Residents of a luxury development near the Tate Modern are suing the art gallery, seeking to stop it allowing visitors from using part of a viewing platform they say invades their privacy and has turned their homes into a “public exhibit”.
Giles Duncan Fearn, Gerald Kraftman, Ian McFadyen, Helen McFadyen and Lindsay Urquhart, residents of multi-million-pound flats at Neo Bankside at Holland Street, SE1, have issued the High Court claim in which they seek an injunction against the Tate Modern over the section of the platform that offers a clear view of their homes.
The particulars of the claim, lodged at court, say that between 2012 and 2016 an extension was built to Tate Modern consisting of a 64.5m tower named Switch House, open to the public since June 2016. It has a walkway on the top floor that is in use as a viewing platform, but the Neo Bankside residents say that this is an unreasonable interference in their enjoyment of their flats.
As a result, they brand it a “nuisance” and an interference with their right to respect for their private and family lives under Article 8 of the European Convention on Human Rights.

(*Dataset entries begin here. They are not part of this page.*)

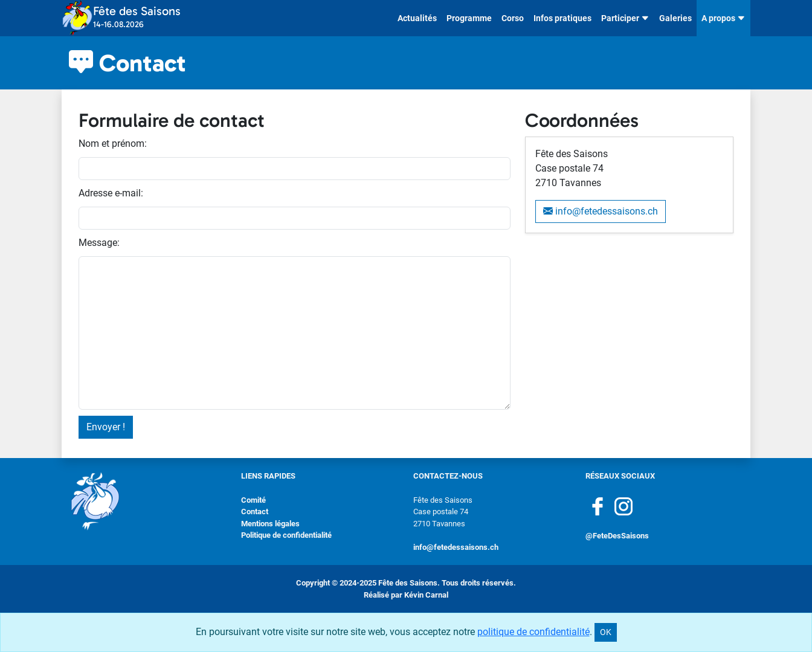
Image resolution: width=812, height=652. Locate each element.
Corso (512, 18)
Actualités (417, 18)
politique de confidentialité (533, 631)
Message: (99, 242)
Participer (625, 18)
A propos (723, 18)
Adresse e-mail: (111, 193)
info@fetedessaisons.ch (601, 211)
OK (605, 632)
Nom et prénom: (112, 143)
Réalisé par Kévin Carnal (406, 595)
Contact (254, 511)
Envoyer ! (106, 427)
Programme (469, 18)
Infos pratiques (562, 18)
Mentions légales (270, 523)
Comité (253, 500)
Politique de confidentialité (286, 535)
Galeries (675, 18)
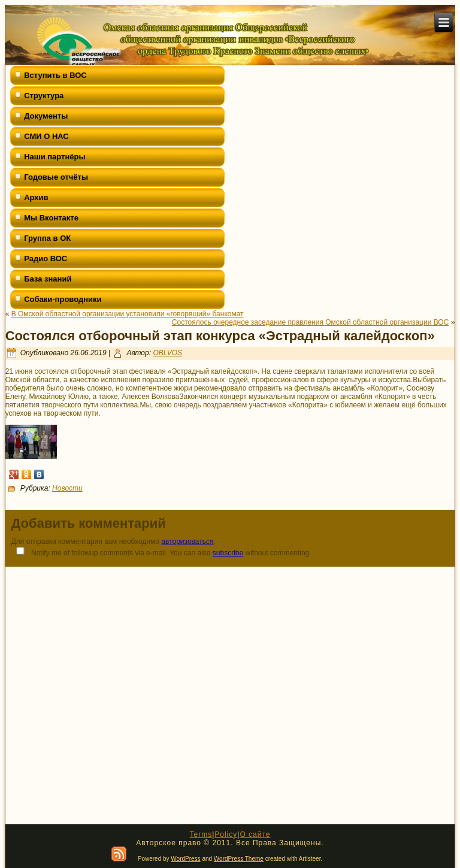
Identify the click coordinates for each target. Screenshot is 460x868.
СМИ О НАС (46, 136)
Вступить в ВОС (55, 75)
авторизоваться (187, 542)
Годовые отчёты (56, 177)
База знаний (47, 279)
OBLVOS (167, 353)
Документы (46, 116)
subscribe (228, 553)
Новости (67, 488)
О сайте (255, 834)
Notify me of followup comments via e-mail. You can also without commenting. (161, 552)
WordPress (185, 858)
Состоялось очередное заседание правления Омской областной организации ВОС (310, 322)
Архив (36, 197)
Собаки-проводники (62, 299)
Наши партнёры (55, 156)
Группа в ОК (47, 238)
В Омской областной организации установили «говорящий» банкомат (128, 314)
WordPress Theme (238, 858)
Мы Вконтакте (51, 217)
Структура (44, 95)
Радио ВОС (46, 258)
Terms (201, 834)
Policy (226, 834)
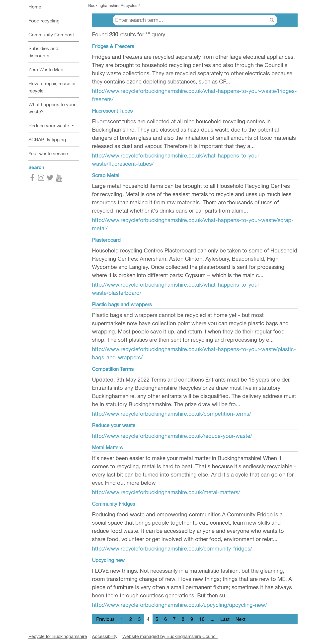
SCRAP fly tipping (47, 140)
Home (35, 7)
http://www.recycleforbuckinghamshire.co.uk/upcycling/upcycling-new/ (180, 605)
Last (225, 619)
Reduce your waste (114, 425)
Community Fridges (114, 504)
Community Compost (51, 35)
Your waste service (48, 154)
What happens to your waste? (52, 108)
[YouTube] (59, 178)
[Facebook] (32, 178)
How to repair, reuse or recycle (52, 87)
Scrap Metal (106, 175)
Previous (106, 619)
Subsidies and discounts (43, 52)
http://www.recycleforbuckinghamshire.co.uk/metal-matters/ (166, 492)
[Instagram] (41, 178)
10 (202, 619)
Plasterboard (106, 240)
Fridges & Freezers (113, 46)
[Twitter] (50, 178)
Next (240, 619)
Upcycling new (108, 560)
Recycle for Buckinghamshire (58, 636)
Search (36, 167)
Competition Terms (113, 369)
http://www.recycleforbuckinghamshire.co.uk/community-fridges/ (172, 548)
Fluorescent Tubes (112, 111)
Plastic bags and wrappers (122, 304)
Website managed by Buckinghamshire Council (170, 636)
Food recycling (44, 21)
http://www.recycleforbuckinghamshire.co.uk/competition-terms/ (172, 414)
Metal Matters (107, 447)
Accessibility (105, 636)
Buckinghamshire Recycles (113, 6)
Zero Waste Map (46, 70)
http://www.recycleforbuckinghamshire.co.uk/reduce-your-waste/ (172, 436)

They say that, from a significant part of the viewing platform, there is “little to view apart from Neo Bankside”, which means that visitors inevitably have their eyes drawn to the luxury towers.
The particulars say: “So, when the viewing platform is open to the public, a near constant stream of vistors subject the claimants’ flats (and other flats in Neo Bankside) to prolonged, and a high degree of, visual scrutiny.”
This, they say, includes use of binoculars or phones or cameras with zoom lenses, with resulting photographs or films posted on social media sites.
The particulars add: “The claimants and their families are therefore subjected to near-constant ‘surveillance’ when they are in their flats.”
The residents add that the viewing platform has turned their homes into “something akin to a public exhibit”.
Complaining that this means their homes are no longer a secure environment for young children, they say that the Tate Modern could prevent use of the relevant part of the platform at little or no expense, for example by use of cordons. But they say the gallery has refused to do anything.
Tate has acknowledged service of the claim, and is expected to defend it.